--- Problem ---
Output the lines from the top of the entries below to the line with "You are a computer-use", both included, exactly and without pictures.

--- Available records ---
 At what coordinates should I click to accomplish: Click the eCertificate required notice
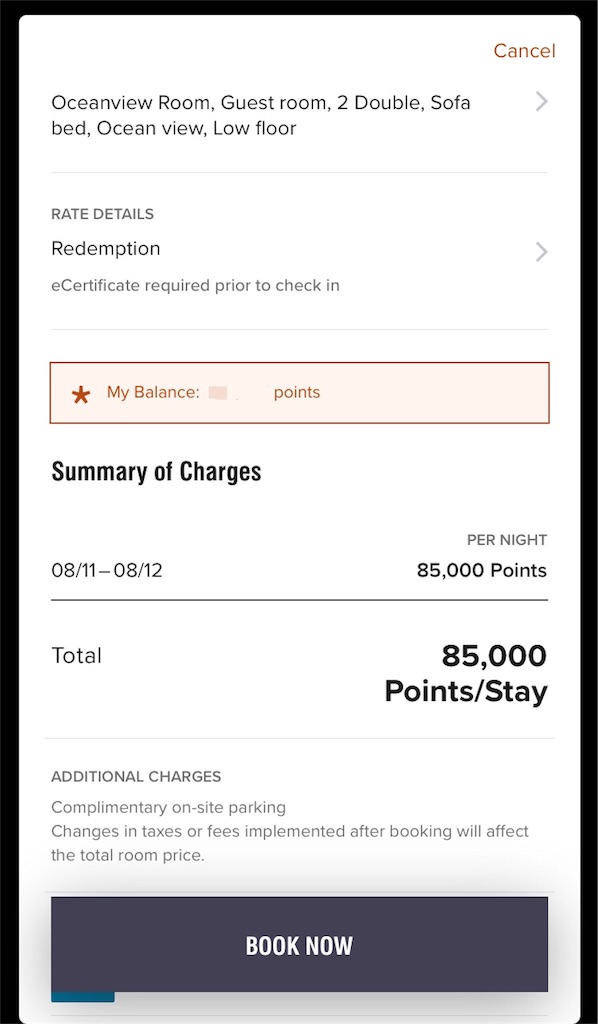click(195, 285)
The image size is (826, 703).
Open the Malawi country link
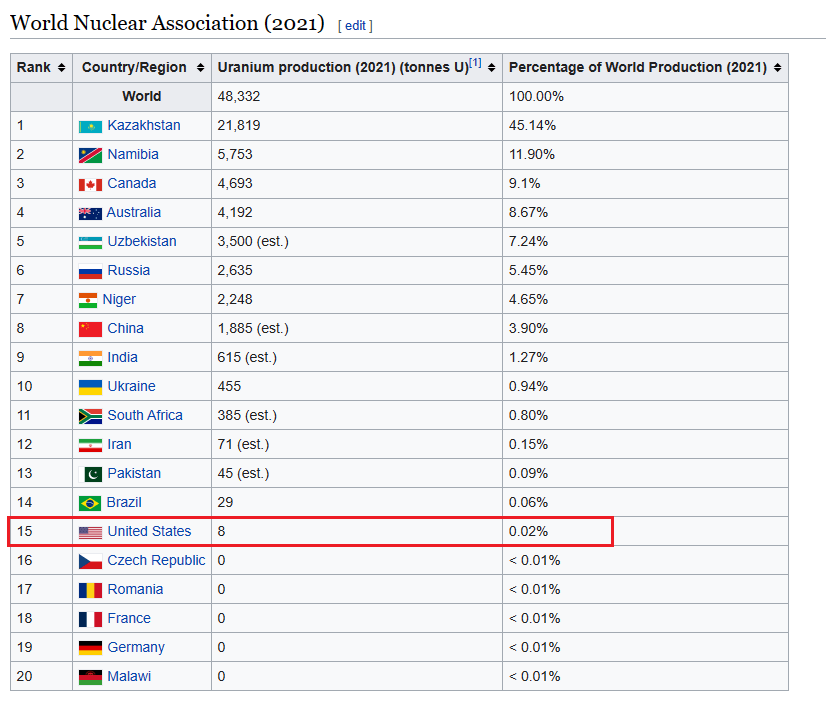coord(129,676)
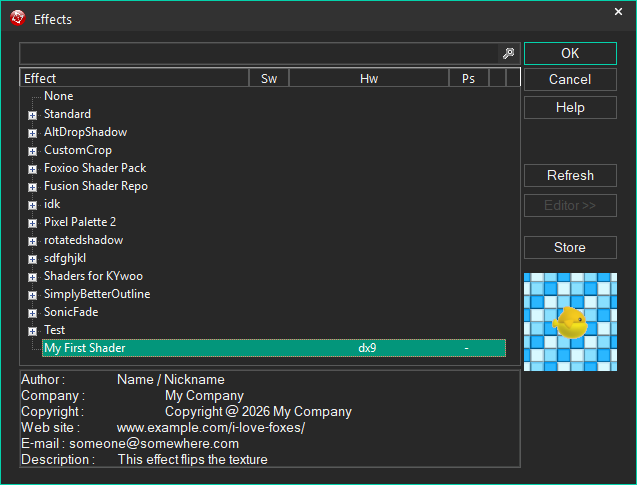The width and height of the screenshot is (637, 485).
Task: Cancel the Effects dialog
Action: tap(570, 79)
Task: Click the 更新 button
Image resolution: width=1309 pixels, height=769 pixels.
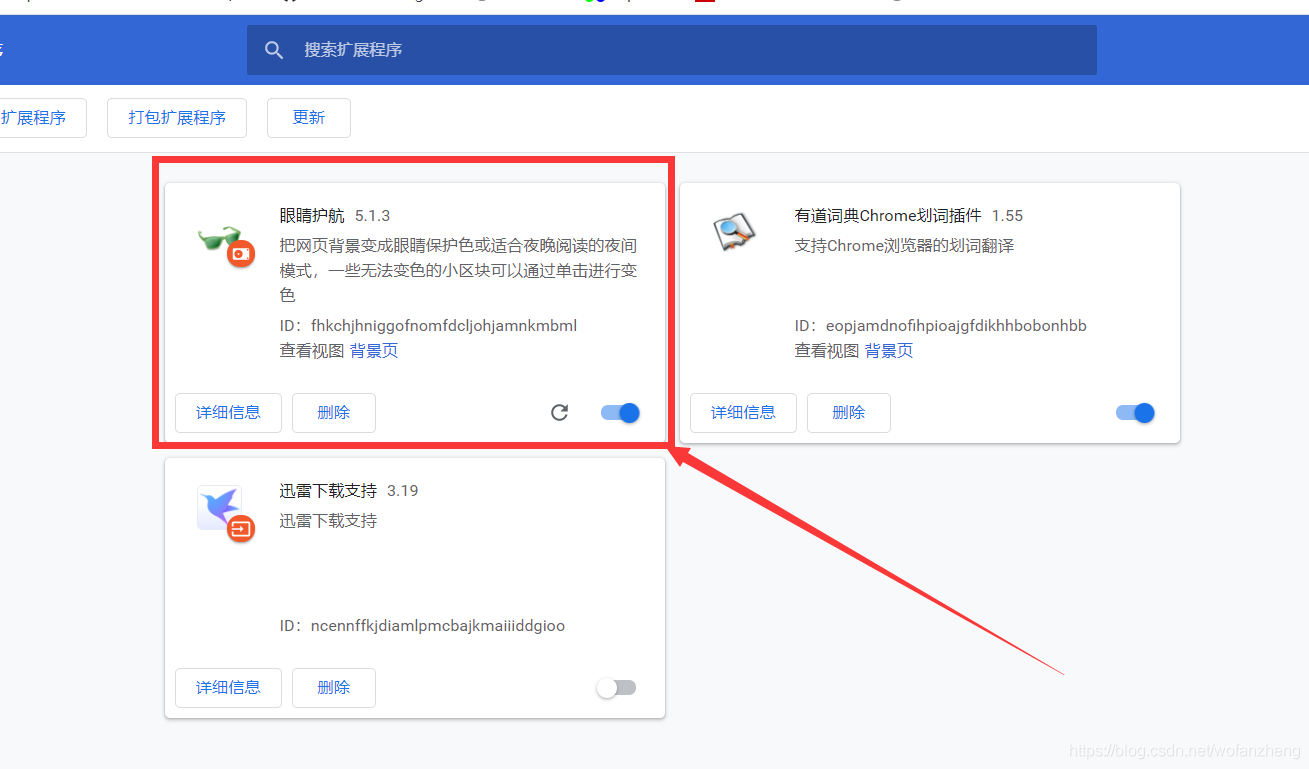Action: (x=308, y=117)
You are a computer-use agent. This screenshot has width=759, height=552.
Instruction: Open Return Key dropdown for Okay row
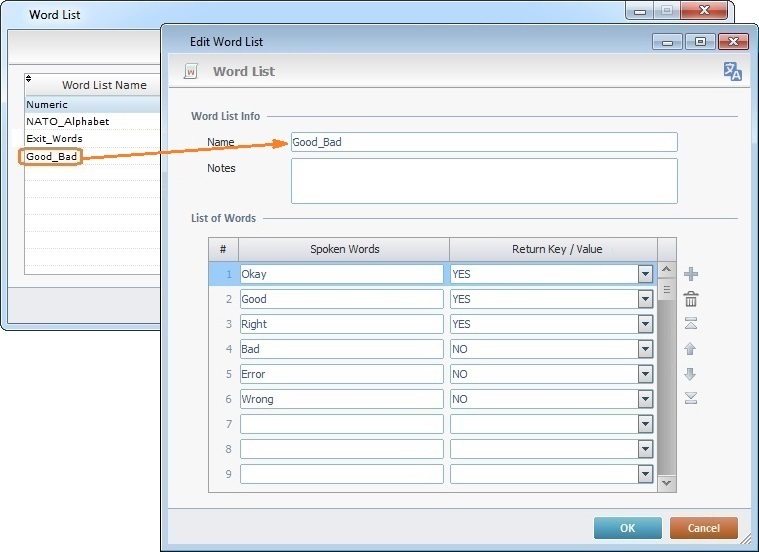645,274
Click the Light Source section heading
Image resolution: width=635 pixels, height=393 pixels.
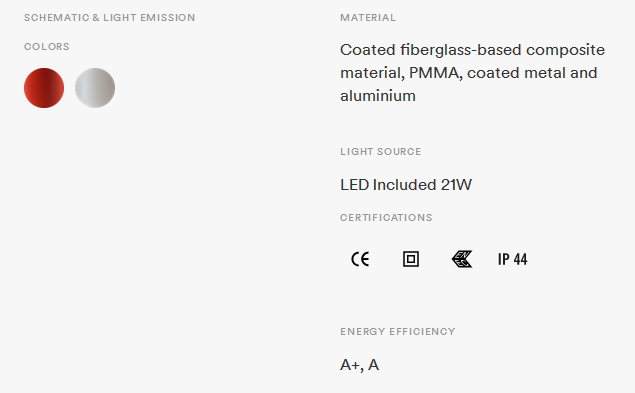tap(380, 152)
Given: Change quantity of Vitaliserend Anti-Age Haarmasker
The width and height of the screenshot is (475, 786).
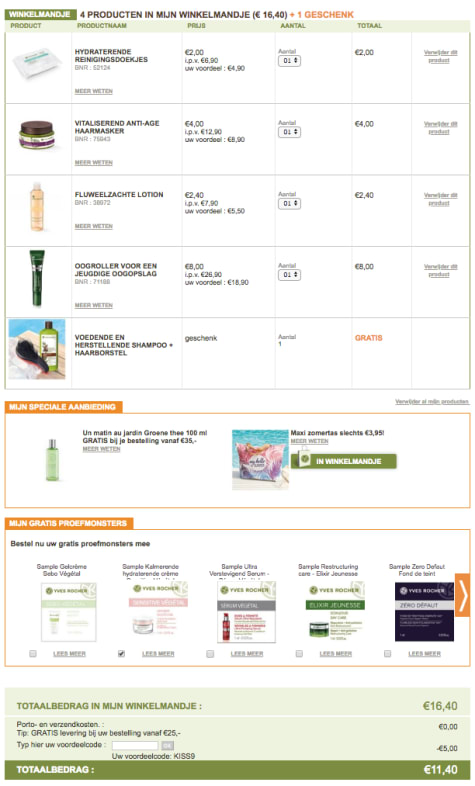Looking at the screenshot, I should click(290, 132).
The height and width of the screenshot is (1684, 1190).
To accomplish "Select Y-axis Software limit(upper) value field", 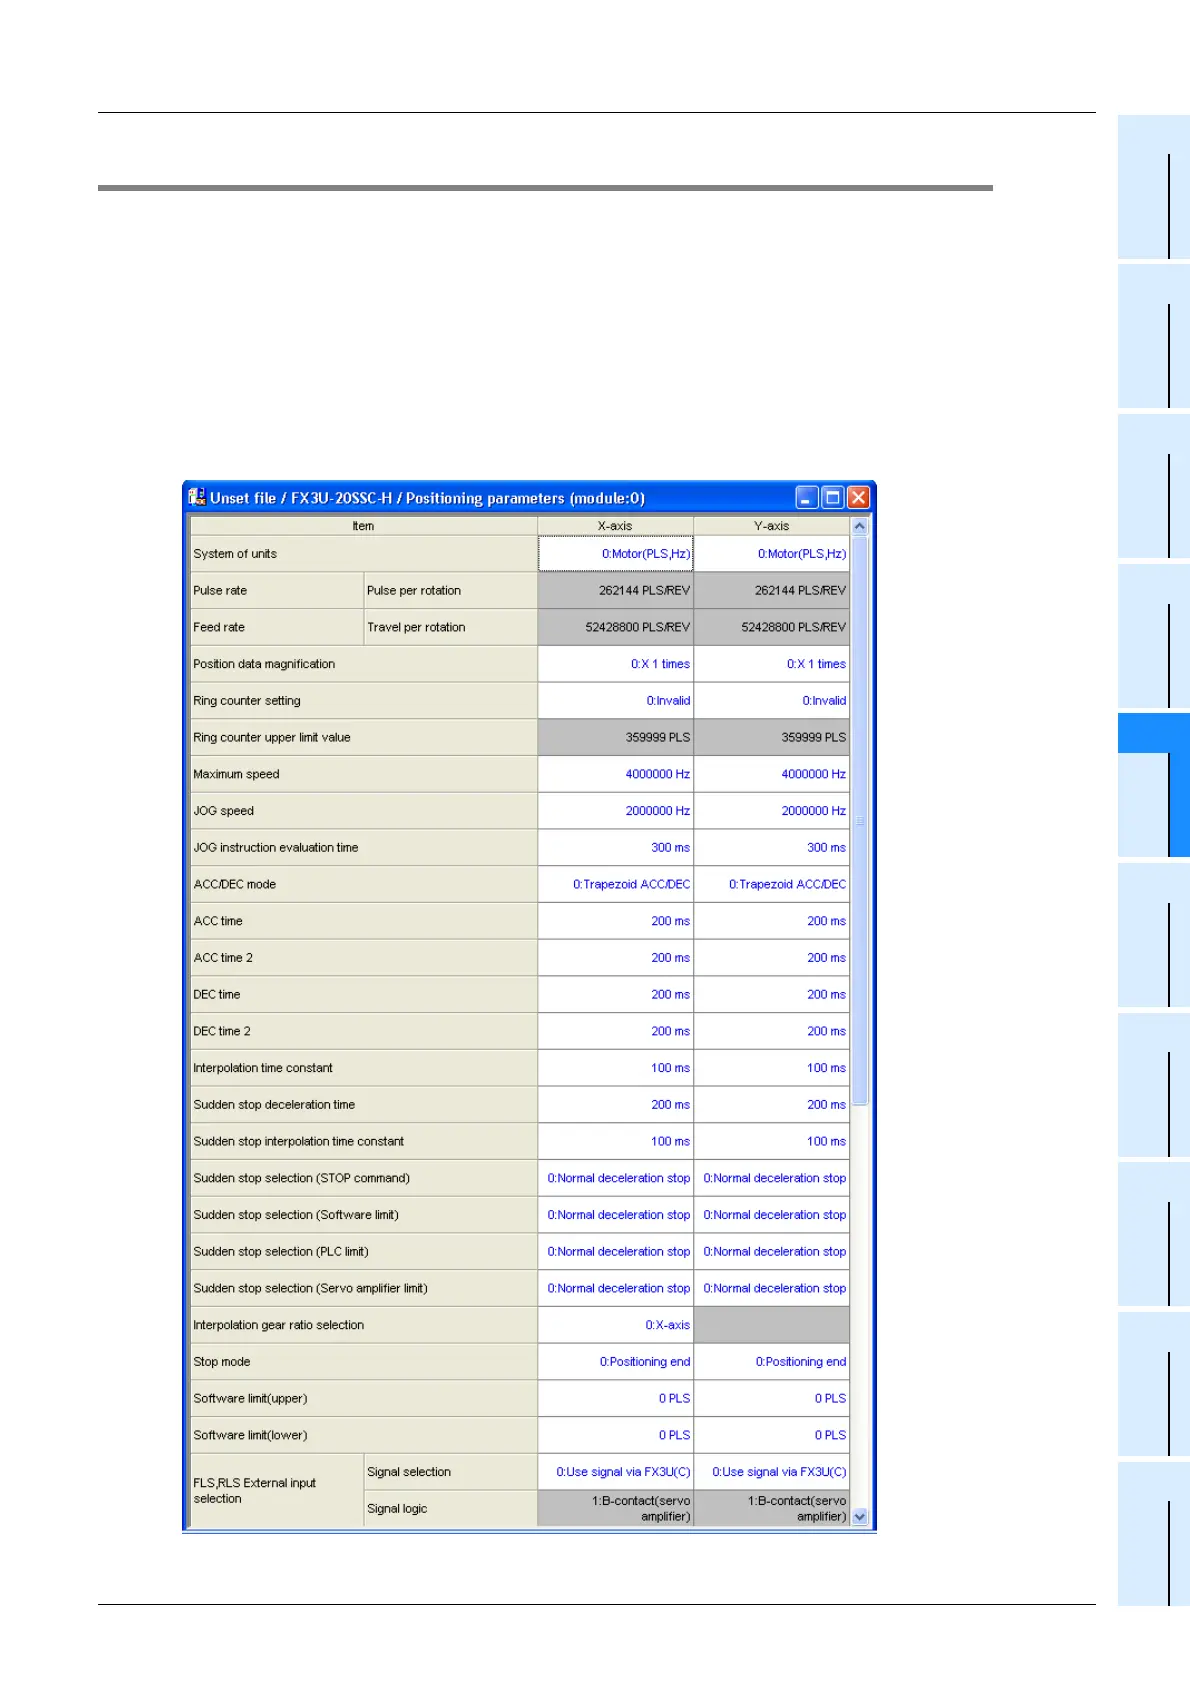I will [772, 1399].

--- Response area ---
 At what coordinates should I click to accomplish: Click the eCertificate required notice
click(195, 285)
The image size is (826, 703).
Open the Malawi country link
coord(129,676)
The width and height of the screenshot is (637, 485).
Task: Cancel the Effects dialog
Action: tap(570, 79)
Task: Click the 更新 button
Image resolution: width=1309 pixels, height=769 pixels.
Action: (x=308, y=117)
You are a computer-use agent. This screenshot has width=759, height=552.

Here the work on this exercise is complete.